S.S. v. Her Majesty the Queen
(Ontario) (Criminal) (By Leave)
(Publication ban in case) (Publication ban on party)
Criminal law - Preliminary inquiry - Criminal law — Preliminary Inquiry — Maximum penalty for offence — What is the correct interpretation of s. 535 of the Criminal Code? — Did Parliament intend that only an accused who faces jeopardy of 14 years or more of imprisonment is now entitled to a preliminary inquiry? —Criminal Code, R.S.C. 1985, c. C 46, s. 535.
Case summaries are prepared by the Office of the Registrar of the Supreme Court of Canada (Law Branch). Please note that summaries are not provided to the Judges of the Court. They are placed on the Court file and website for information purposes only.
(PUBLICATION BAN IN CASE)
The applicant was charged with two offences that each carried a maximum sentence of 10 years’ imprisonment at the time they were committed. At issue is the interpretation of s. 535 of the Criminal Code, which was amended to restrict an accused person’s right to a preliminary inquiry to only persons charged with an indictable offence that is punishable by a term of imprisonment of 14 years or more.

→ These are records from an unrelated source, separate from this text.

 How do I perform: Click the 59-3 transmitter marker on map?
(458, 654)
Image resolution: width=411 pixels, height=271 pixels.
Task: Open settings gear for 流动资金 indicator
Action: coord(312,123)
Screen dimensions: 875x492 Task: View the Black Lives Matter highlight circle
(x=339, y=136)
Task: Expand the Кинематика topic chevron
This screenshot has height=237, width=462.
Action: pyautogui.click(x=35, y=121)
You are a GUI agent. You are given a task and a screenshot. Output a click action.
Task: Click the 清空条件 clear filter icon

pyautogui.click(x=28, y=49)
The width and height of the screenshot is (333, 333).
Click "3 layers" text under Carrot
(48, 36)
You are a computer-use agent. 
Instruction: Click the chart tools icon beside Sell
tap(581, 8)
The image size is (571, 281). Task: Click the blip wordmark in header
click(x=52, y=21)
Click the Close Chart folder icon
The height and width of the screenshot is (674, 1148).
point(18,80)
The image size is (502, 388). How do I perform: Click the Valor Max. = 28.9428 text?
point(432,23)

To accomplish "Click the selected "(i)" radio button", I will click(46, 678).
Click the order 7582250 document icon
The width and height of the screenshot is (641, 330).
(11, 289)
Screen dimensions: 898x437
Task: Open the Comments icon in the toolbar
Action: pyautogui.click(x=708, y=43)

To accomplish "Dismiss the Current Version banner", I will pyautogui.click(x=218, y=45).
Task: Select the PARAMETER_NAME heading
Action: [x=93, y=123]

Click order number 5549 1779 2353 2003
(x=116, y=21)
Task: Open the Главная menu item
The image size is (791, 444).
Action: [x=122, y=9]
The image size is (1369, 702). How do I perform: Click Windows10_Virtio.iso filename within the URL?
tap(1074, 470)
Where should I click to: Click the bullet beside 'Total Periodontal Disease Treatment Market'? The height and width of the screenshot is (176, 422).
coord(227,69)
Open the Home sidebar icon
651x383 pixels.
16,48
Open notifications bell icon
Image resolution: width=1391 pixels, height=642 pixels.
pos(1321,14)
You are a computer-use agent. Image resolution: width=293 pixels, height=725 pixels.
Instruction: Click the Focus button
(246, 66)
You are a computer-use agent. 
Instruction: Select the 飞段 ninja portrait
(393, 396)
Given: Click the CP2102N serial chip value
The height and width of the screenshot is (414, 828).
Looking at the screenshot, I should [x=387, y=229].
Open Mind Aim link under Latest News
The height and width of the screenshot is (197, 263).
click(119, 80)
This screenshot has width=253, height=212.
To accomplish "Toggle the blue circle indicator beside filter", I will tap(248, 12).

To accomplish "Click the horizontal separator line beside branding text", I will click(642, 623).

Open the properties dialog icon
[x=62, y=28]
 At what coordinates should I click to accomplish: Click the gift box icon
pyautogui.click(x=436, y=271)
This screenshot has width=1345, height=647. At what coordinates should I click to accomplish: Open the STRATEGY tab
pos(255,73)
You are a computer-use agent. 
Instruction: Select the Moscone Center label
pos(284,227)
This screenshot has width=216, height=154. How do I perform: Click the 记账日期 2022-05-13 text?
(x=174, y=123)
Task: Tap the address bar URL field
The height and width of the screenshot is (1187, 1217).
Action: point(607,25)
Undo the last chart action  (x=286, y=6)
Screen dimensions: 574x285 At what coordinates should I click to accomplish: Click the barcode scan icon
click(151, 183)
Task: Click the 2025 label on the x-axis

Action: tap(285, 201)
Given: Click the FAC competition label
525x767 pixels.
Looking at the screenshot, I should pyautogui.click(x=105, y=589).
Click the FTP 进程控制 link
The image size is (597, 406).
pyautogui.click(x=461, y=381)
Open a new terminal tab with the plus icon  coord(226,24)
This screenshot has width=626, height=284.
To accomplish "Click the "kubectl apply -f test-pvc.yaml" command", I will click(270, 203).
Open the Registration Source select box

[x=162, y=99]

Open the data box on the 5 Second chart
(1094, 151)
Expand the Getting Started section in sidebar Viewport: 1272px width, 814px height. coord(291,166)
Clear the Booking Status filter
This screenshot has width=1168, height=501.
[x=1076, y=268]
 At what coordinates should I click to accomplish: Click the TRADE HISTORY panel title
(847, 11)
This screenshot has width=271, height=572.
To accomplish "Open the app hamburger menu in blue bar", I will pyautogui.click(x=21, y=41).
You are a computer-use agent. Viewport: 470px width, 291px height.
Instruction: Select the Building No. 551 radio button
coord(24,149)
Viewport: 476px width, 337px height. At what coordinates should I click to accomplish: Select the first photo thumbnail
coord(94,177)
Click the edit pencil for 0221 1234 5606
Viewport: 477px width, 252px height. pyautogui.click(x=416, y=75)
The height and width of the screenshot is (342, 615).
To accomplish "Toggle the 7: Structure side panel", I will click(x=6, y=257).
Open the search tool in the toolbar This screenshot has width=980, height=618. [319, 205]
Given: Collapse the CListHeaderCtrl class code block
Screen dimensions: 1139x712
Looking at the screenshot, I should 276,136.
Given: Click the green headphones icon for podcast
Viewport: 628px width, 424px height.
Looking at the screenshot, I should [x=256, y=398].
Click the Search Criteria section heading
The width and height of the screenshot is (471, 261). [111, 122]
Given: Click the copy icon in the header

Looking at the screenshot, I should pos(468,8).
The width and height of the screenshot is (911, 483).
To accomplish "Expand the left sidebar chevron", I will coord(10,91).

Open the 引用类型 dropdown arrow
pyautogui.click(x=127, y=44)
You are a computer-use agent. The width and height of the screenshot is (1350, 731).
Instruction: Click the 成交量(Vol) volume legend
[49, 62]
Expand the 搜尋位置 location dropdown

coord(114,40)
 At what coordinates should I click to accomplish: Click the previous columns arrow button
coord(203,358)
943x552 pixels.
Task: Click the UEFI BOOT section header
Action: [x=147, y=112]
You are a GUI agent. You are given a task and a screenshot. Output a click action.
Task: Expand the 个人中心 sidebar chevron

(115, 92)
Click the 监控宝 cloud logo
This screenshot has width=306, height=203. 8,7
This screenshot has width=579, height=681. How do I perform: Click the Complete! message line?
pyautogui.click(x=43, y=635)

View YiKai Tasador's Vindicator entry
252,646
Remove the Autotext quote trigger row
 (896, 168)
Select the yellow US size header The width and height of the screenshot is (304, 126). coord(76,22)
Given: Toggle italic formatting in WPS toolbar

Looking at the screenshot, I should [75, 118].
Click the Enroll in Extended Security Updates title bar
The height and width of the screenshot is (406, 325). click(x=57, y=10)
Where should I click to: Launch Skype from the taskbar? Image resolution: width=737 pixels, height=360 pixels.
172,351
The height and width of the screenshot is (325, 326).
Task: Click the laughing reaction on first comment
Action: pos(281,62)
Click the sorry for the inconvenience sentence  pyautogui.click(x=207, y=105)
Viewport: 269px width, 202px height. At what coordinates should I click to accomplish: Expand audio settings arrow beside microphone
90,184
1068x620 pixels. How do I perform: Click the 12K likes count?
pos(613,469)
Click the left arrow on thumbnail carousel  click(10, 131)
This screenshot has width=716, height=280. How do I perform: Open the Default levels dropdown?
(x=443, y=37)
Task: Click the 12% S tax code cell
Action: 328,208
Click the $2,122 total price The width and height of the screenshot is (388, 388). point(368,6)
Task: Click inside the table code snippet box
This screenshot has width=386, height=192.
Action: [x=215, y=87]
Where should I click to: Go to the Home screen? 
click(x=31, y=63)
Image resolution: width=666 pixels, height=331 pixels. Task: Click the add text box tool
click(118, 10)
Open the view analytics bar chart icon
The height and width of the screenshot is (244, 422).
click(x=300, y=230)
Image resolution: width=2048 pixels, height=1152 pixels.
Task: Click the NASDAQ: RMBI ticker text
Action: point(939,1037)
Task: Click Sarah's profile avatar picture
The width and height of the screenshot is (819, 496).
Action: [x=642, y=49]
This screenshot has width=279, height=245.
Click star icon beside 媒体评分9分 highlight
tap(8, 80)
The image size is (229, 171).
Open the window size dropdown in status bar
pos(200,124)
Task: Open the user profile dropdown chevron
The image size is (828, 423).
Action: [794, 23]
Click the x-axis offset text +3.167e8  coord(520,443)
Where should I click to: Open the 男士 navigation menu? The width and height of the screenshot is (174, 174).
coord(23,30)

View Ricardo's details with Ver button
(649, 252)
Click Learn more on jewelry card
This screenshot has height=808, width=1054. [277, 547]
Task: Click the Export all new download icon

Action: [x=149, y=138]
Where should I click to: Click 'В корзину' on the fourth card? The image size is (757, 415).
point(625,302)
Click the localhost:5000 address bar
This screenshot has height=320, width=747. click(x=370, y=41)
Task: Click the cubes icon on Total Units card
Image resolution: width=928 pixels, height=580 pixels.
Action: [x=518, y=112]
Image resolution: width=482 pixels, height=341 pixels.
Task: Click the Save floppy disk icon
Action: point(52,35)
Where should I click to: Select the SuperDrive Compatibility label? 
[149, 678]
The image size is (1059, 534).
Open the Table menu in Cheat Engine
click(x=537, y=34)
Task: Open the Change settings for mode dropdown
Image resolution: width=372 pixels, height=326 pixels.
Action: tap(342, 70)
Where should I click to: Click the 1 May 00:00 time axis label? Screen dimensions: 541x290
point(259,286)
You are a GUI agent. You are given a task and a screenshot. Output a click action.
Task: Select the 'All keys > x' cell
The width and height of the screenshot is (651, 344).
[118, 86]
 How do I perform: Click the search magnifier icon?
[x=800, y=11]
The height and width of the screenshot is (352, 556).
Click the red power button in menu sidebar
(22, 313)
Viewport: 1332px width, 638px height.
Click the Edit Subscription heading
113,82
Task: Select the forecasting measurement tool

On application for directions from the respondent Crown, Edward J. of the Ontario Court of Justice ruled that the applicant was entitled to a preliminary inquiry. Justice Skarica of the Ontario Superior Court of Justice quashed Justice Edward’s ruling, and prohibited the holding of a preliminary inquiry. The Court of Appeal dismissed the applicant’s appeal.